Sang Idaman yang Tak Kunjung Datang
Oleh : Nadya Rizma Septiarini
Tak disangka, nyatanya Dia yang kami damba
tak kunjung tiba. Tak diduga, nyatanya Dia yang pernah ada tak kunjung menyapa.
Nyaris 70 tahun, 10 bulan dan 30 hari berlalu, namun tak ada sapa. Seolah damai
dan sejahtera, semua diam seribu bahasa. Kami menangis tatkala mengais rezeki,
kami ratapi hidup ini tatkala kami sadari ternyata mereka tak peduli. Seakan
tak ada yang terjadi, mereka merampas hak kami. Mereka memakan harta kami dan
mereka mencekik kami dengan kebijakan berdalih kemaslahatan katanya. Namun
benar saja tak ada yang membela. Ternyata sang idaman tak kunjung tiba.

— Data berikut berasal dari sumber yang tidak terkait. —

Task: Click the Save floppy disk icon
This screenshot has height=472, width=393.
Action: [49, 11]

Berbicara mengenai dia yang menjadi idaman,
saat ini sungguh jelas tergambar wajah – wajahnya yang pernah menjadi pelita
bagi hidup kami. Dia yang lantang menyuarakan merdeka atau mati, dia yang rela
berselisih paham agar sang pusaka dapat segera dijunjung tinggi, dia yang
pernah mengatakan bahwa hanya dengan 10 orang idaman, dunia dapat diguncangkan
atau dia yang bersemboyan tutwuri handayani.
Tak dapat dipungkiri ternyata sungguh gemilang
pencapaiannya. Mulialah dirinya karena telah membela kami. Terpujilah dia yang
enggan melihat harga diri kami dan harga diri bangsa ini dihina sedemikian
rupa.
Kami ingat, setelah masanya berlalu, banyak
yang menjadi lupa. Banyak yang merasa sudah puas. Banyak yang merasa perjuangan
telah usai. Lebih dari itu, banyak yang mulai tergoda. Tergoda dengan rayuan
menyesatkan yang akhirnya kembali menyakiti hati kami.

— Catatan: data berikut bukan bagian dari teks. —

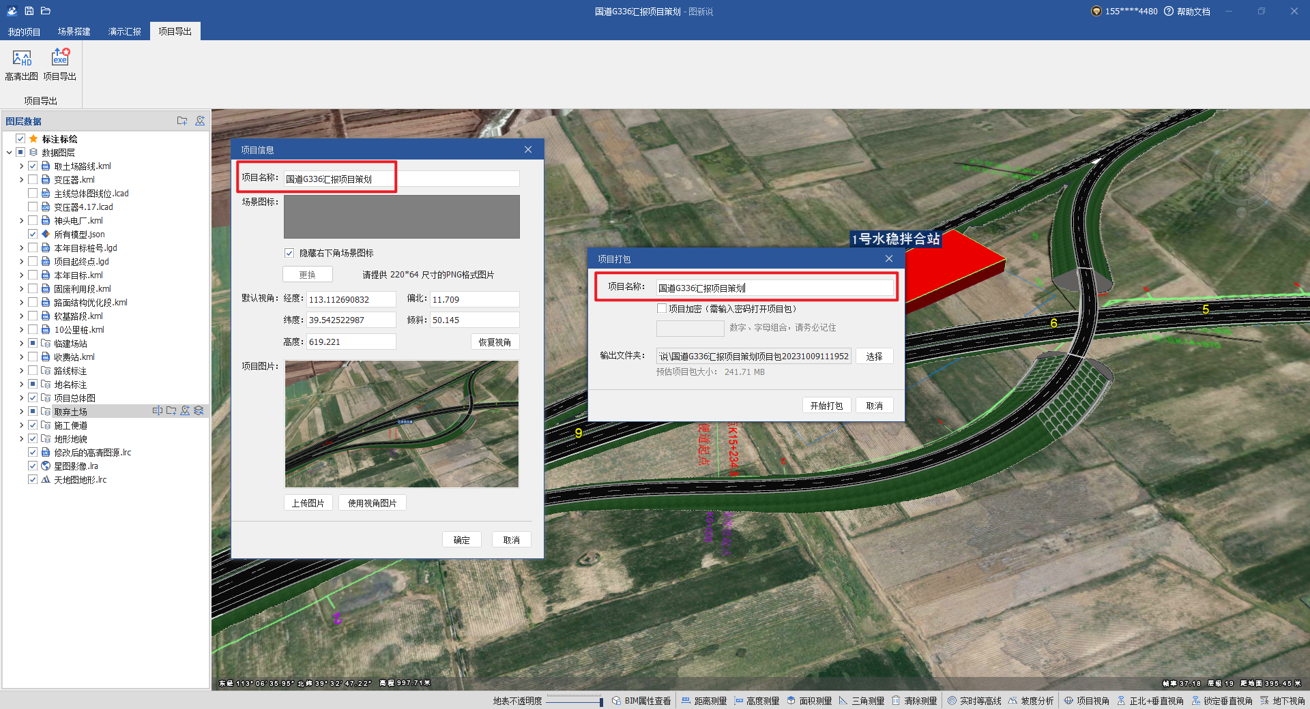Click the save icon in title bar

coord(29,11)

Namun kami sadar, ternyata masih ada dia – dia lainnya
yang berusaha membela kami, mengharumkan nama bangsa ini dan bergerak dengan
satu tujan, yakni untuk mengembalikan hak kami. Sampai akhirnya kami dapat
mengecap manisnya kata yang disebut reformasi.
Namun
yang kami takutkan terjadi lagi. Ternyata gembar – gembor reformasi bak sebuah
hegemoni. Suka yang kebanyakan duka kembali menghampiri. Seperti biasanya, kali
ini kami harus menunggu kembali. Jika para idaman sebelum itu medeklarasikan
sumpahnya pada 1928 yang berakhir pada kemerdekaan pada 1945, berarti kami
telah diperjuangkan kurang lebih 17 tahun lamanya. Perjuangan masih berlanjut,
dalam kurun waktu 53 tahun sampai datangnya kemenangan yang digadang – gadang
dengan kata reformasi, dia juga masih memperjuangkan kami.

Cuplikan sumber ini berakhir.